- **GOAL OF THE EXERCISE**
The line with "Enter here (99, 2461)" marks the first line to copy, and the line with "For every named" marks the last. Transcribe that stretch of the data below exactly, without pictures.

──────── SUPPLIED RECORDS ────────

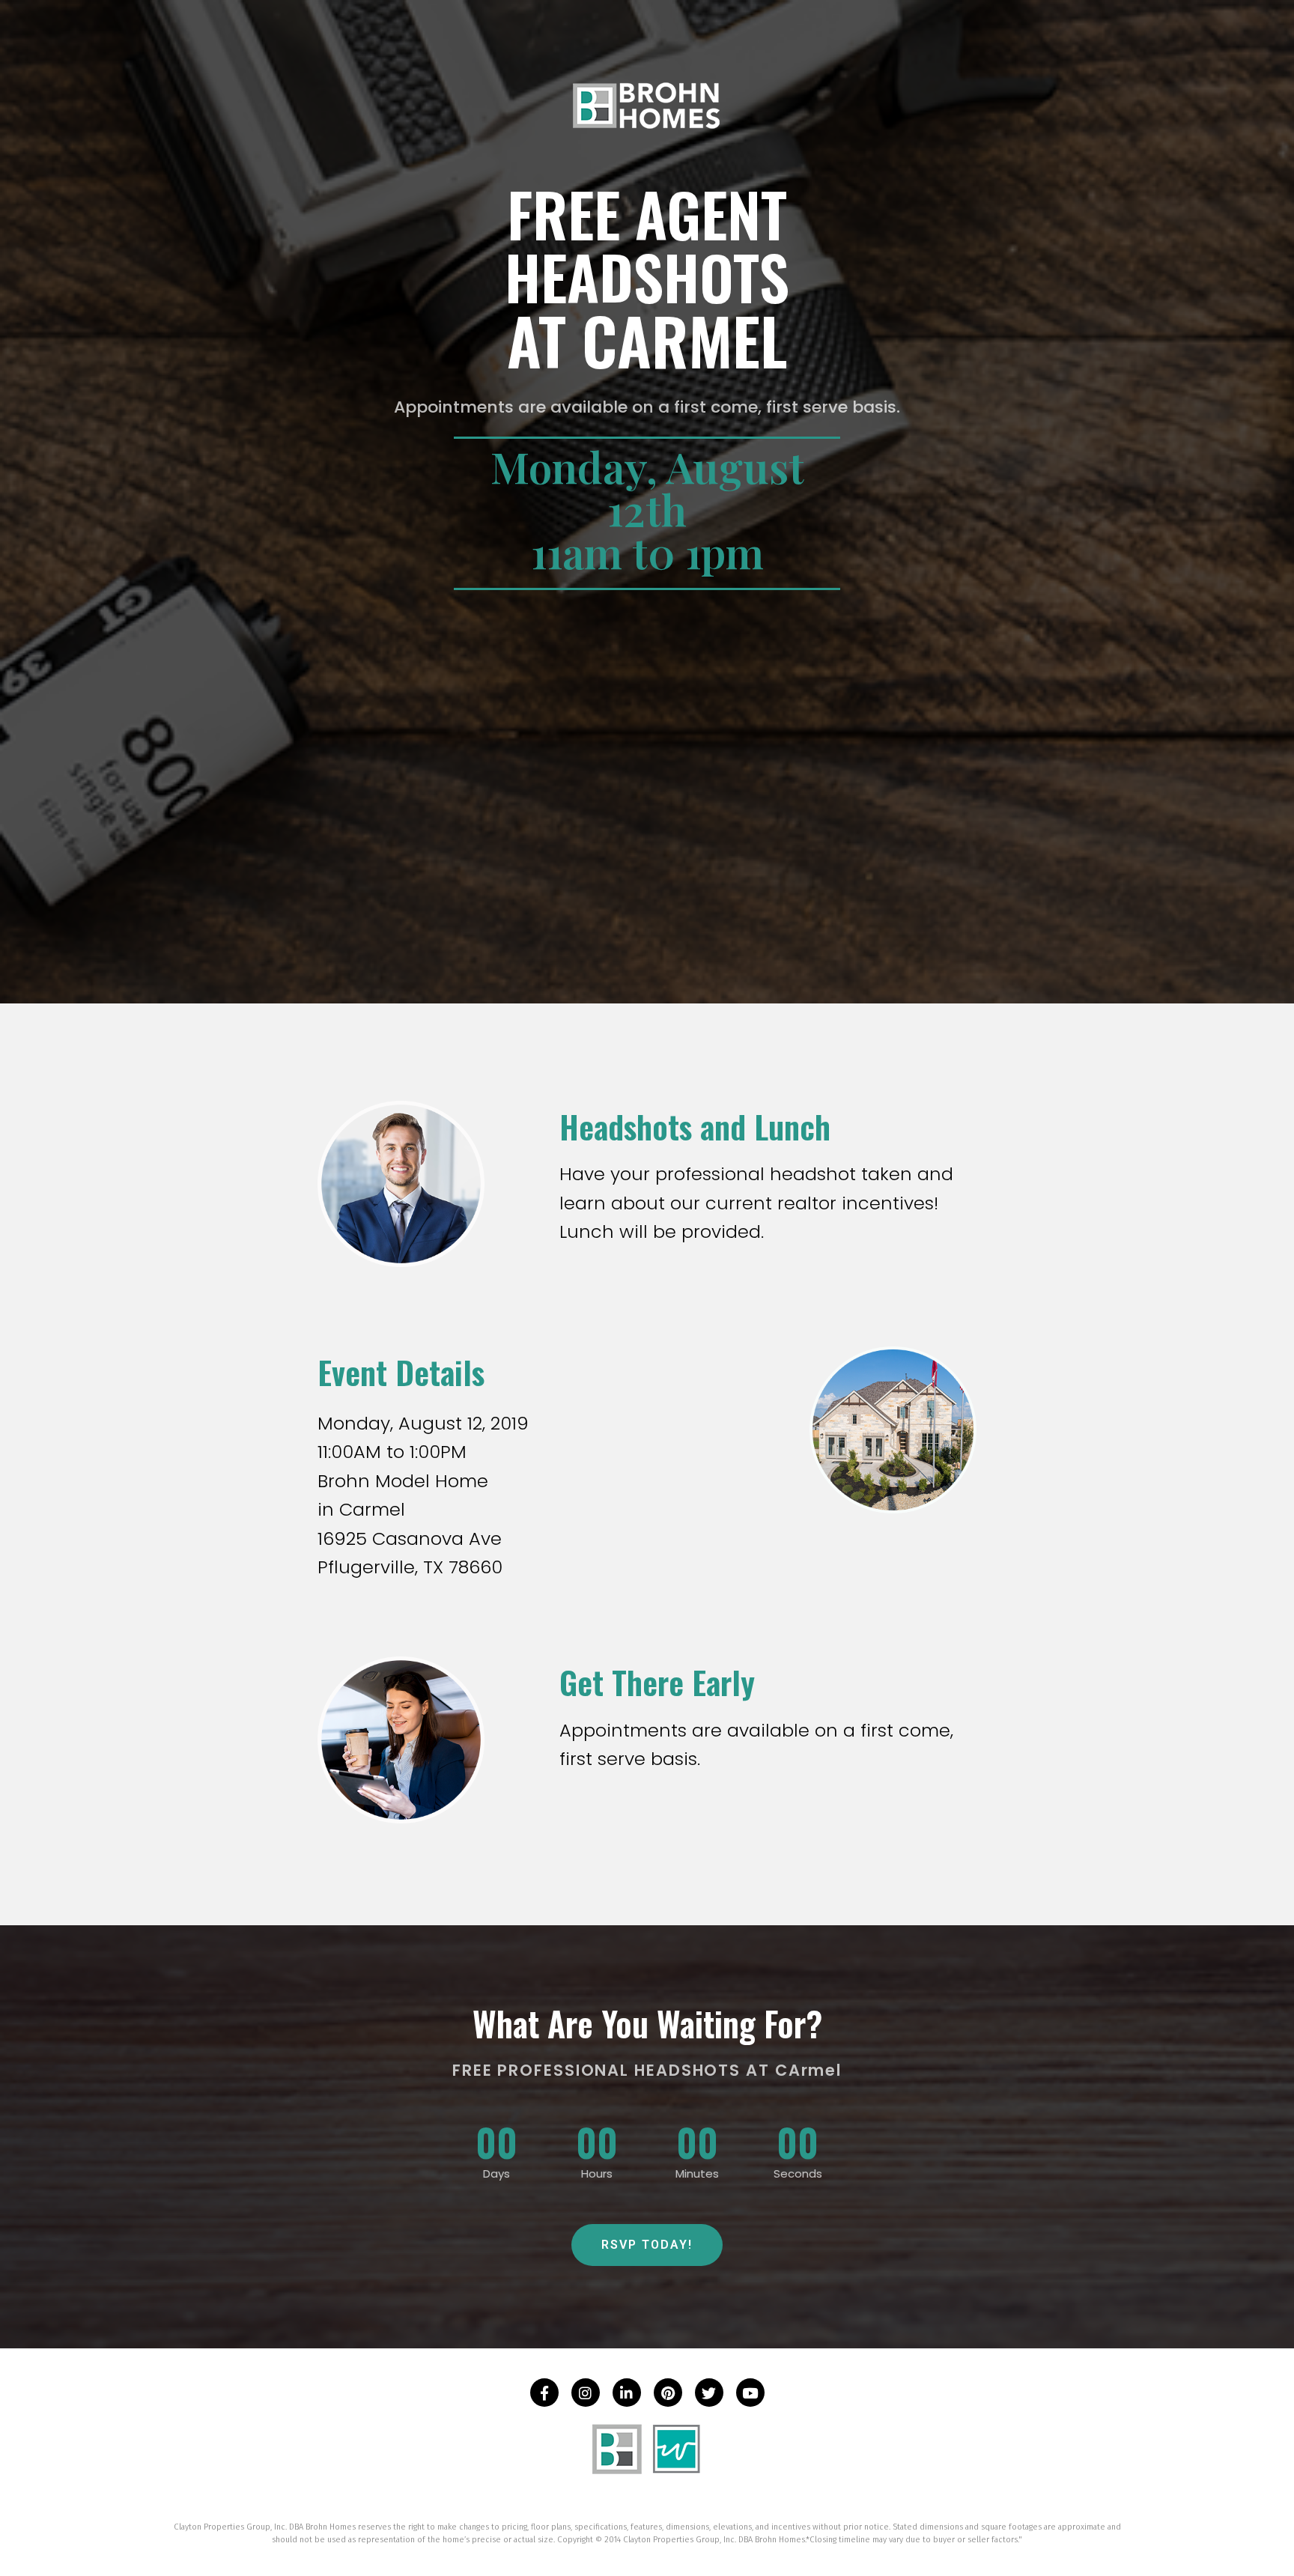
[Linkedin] (627, 2392)
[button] (647, 2245)
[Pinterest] (668, 2392)
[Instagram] (585, 2392)
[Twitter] (709, 2392)
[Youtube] (750, 2392)
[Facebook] (544, 2392)
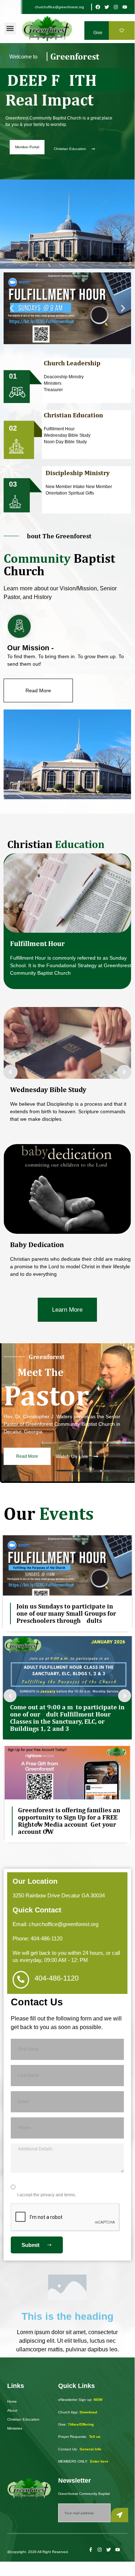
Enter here (99, 2461)
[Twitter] (106, 7)
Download (88, 2412)
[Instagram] (115, 7)
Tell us (95, 2437)
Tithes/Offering (81, 2424)
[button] (10, 28)
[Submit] (119, 2515)
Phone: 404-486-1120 (37, 1938)
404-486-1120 (56, 1978)
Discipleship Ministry (78, 473)
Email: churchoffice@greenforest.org (55, 1924)
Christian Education (73, 415)
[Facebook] (97, 7)
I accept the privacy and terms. (46, 2194)
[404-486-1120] (21, 1980)
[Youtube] (124, 7)
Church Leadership (72, 363)
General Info (90, 2449)
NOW (98, 2400)
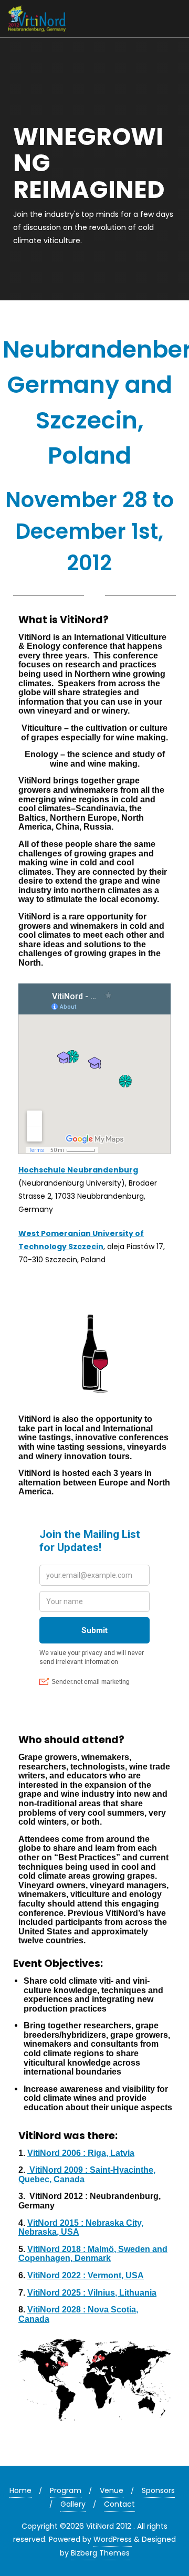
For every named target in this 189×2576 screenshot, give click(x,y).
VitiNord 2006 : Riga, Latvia (80, 2153)
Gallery (73, 2504)
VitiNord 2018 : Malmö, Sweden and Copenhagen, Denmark (92, 2254)
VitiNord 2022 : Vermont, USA (85, 2275)
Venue (111, 2490)
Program (65, 2490)
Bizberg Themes (100, 2553)
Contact (119, 2504)
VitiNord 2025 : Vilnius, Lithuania (91, 2292)
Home (20, 2490)
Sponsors (158, 2490)
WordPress (112, 2539)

────────

- **ANSWER TO THIS TASK**
Enter here (99, 2461)
[Twitter] (106, 7)
Download (88, 2412)
[Instagram] (115, 7)
Tell us (95, 2437)
Tithes/Offering (81, 2424)
[button] (10, 28)
[Submit] (119, 2515)
Phone: 404-486-1120 (37, 1938)
404-486-1120 (56, 1978)
Discipleship Ministry (78, 473)
Email: churchoffice@greenforest.org (55, 1924)
Christian Education (73, 415)
[Facebook] (97, 7)
I accept the privacy and terms. (46, 2194)
[404-486-1120] (21, 1980)
[Youtube] (124, 7)
Church Leadership (72, 363)
General Info (90, 2449)
NOW (98, 2400)
For every named target in this 189×2576 screenshot, give click(x,y).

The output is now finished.